2 = General form, any variable may be indexed by anyone or combination of registers which may
be freely incremented or decremented by any amount.
 
Floating point
M = Inherent in machine hardware.
S = Simulated in language.
 
Symbolism
0 = None.
1 = Limited, either regional, relative or exactly computable.
2 = Fully descriptive English word or symbol combination which is descriptive of the variable
or the assigned storage.
 
Algebraic
A single continuous algebraic formula statement may be made. Processor has mechanisms for
applying associative and commutative laws to form operative program.
 
M.L. = Machine language.
Assem. = Assemblers.
Inter. = Interpreters.
Compl. = Compilers.

Are the compilers really compilers as we know them today, or is this terminology that has not yet settled down? The computer terminology chapter refers readers interested in Assembler, Compiler and Interpreter to the entry for Routine:

Routine. A set of instructions arranged in proper sequence to cause a computer to perform a desired operation or series of operations, such as the solution of a mathematical problem.

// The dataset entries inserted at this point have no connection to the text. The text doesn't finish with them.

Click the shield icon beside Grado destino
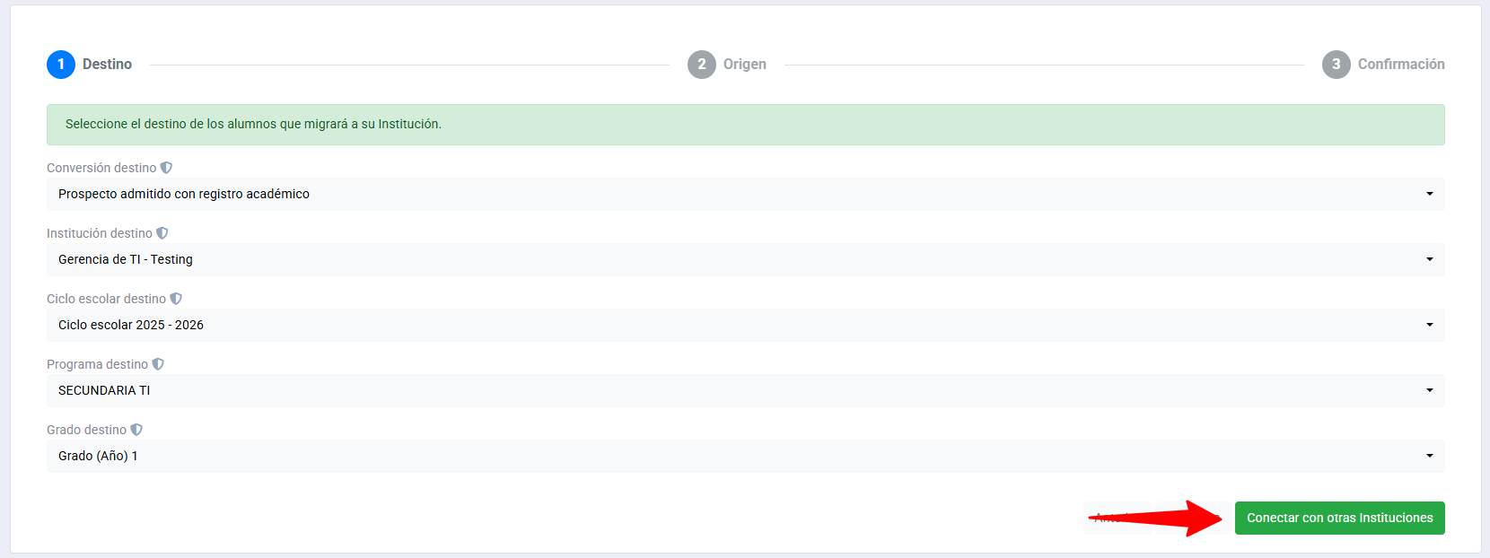Screen dimensions: 1490x558 click(136, 430)
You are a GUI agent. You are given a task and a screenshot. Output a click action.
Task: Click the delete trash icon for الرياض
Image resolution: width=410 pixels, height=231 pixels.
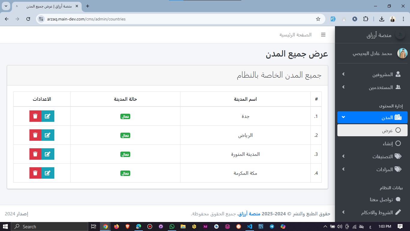click(35, 135)
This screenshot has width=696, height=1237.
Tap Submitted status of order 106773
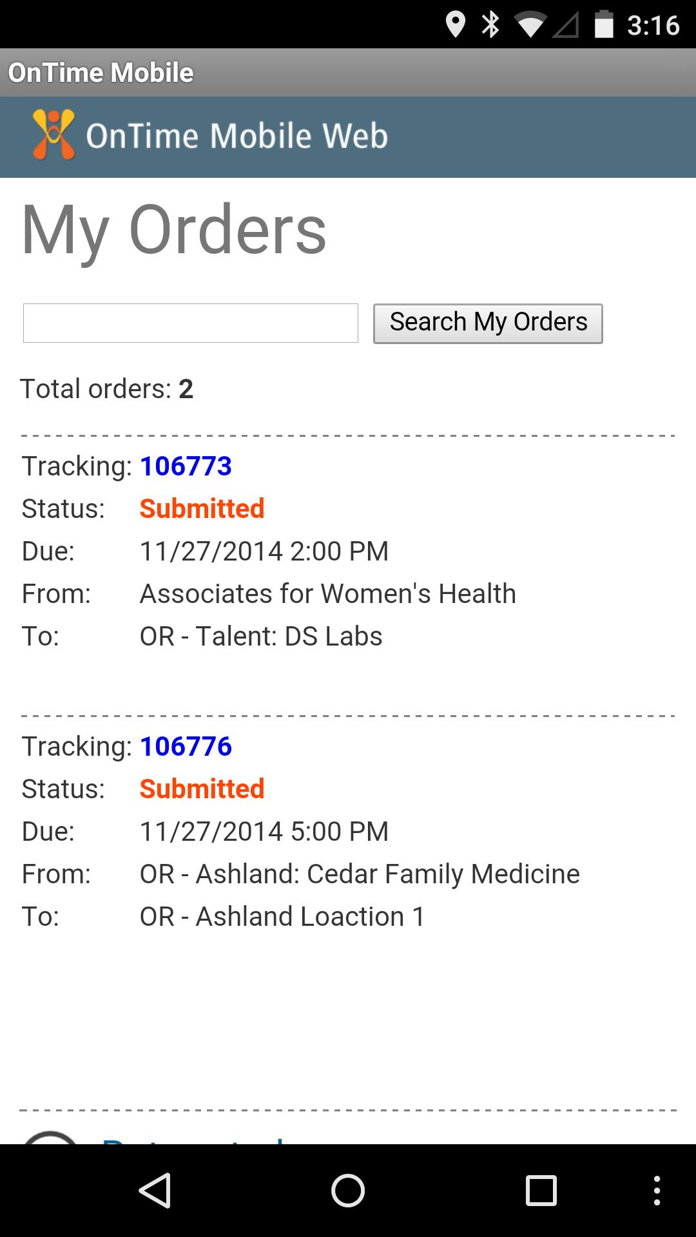(202, 508)
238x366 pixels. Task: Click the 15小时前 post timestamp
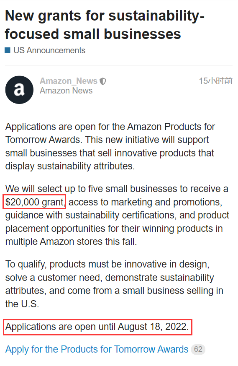tap(215, 81)
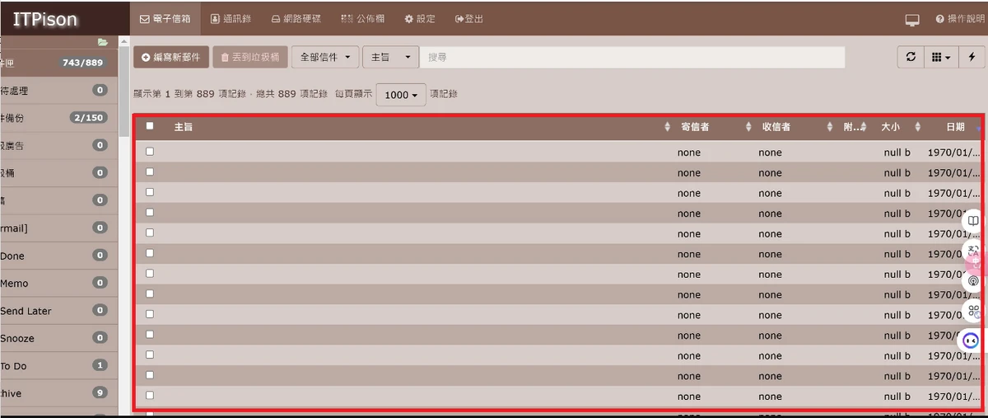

Compiler (compiling routine), an executive routine which, before the desired computation is started, translates a program expressed in pseudo-code into machine code (or into another pseudo-code for further translation by an interpreter).

Assemble, to integrate the subroutines (supplied, selected, or generated) into the main routine, i.e., to adapt, to specialize to the task at hand by means of preset parameters; to orient, to change relative and symbolic addresses to absolute form; to incorporate, to place in storage.

Interpreter (interpretive routine), an executive routine which, as the computation progresses, translates a stored program expressed in some machine-like pseudo-code into machine code and performs the indicated operations, by means of subroutines, as they are translated. …”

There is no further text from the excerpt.